EXERCISE:
Taking the line that contains "You are a GUI" as the start and the last line of the data as the end, repeat exactly every line in that span, but no pictures.

GIVEN RECORDS:
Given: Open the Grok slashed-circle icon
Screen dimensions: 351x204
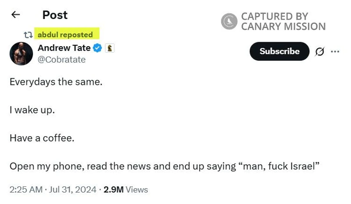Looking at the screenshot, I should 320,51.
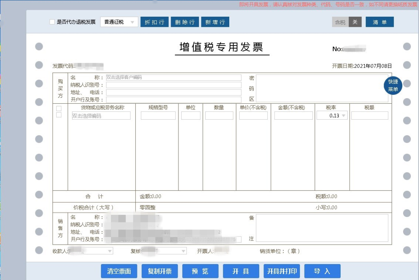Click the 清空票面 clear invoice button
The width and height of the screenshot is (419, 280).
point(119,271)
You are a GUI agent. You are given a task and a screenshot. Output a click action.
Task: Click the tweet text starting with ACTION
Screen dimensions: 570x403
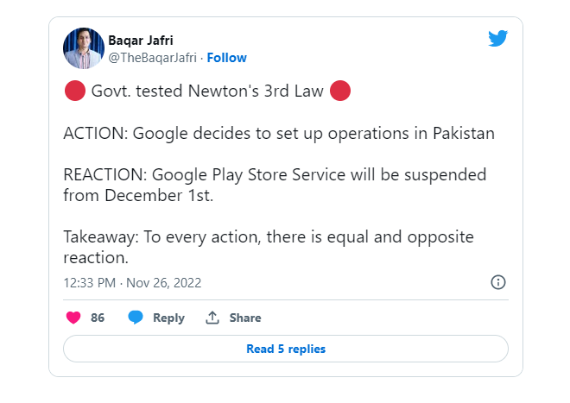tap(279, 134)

SOLUTION TO THE EXERCISE:
You are a GUI agent. You are given a task and a screenshot. Output a click action.
Task: Click the tweet text starting with ACTION
Screen dimensions: 570x403
tap(279, 134)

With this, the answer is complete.